● PROBLEM STATEMENT
In the data below, the copy begins at the line containing "The width and" and runs through the last line; repeat those lines exactly, minus the pictures.
[[ MATERIAL FOR THIS TASK open ]]
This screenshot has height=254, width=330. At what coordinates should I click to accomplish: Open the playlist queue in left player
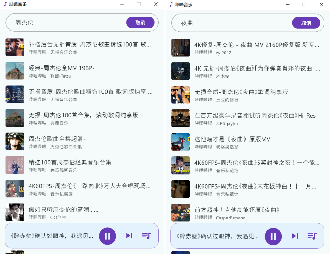tap(146, 236)
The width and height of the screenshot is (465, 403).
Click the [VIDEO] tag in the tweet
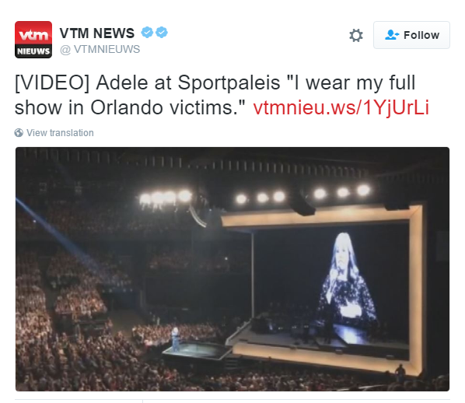[x=52, y=82]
[[ MATERIAL FOR THIS TASK closed ]]
● ANSWER FOR THIS EXERCISE
The width and height of the screenshot is (465, 403).
Click the [VIDEO] tag in the tweet
[x=52, y=82]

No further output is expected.